(Input Opens)

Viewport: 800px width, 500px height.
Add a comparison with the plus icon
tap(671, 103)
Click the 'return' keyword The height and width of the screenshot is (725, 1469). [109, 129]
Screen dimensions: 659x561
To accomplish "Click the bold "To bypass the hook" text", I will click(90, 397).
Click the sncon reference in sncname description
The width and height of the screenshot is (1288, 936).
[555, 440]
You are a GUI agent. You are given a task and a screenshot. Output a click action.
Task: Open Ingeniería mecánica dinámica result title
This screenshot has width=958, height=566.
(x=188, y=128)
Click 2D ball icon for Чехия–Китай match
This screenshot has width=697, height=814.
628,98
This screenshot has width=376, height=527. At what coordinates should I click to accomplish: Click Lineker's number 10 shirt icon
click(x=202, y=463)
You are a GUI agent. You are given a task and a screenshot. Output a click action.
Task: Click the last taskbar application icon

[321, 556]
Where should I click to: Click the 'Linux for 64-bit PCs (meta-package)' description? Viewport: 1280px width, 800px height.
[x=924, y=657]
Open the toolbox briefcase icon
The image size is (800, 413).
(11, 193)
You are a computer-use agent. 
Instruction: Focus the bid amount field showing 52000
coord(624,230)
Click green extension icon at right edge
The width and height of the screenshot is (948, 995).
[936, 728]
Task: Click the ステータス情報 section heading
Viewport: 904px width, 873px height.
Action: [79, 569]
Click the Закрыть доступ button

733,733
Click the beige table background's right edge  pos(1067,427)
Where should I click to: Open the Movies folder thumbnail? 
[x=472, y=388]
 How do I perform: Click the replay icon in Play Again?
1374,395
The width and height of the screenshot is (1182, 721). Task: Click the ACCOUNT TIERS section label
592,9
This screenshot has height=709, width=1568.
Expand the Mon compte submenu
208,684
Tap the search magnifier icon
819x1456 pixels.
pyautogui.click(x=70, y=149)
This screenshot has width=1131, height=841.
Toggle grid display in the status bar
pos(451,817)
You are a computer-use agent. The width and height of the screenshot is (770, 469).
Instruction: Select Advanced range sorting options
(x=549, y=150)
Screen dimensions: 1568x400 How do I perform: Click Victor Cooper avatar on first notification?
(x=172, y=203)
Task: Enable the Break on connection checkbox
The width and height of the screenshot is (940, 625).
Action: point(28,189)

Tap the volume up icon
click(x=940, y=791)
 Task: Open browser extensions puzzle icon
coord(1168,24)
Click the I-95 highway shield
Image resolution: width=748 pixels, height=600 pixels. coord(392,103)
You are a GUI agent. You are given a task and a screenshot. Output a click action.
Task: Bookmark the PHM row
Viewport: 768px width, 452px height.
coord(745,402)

(Input Closes)

[Task brief]
Search the listing for "computer" and copy each line holding it.

[Response]
You are a computer-use agent. 
You are a computer-use agent. The width and height of the screenshot is (770, 469).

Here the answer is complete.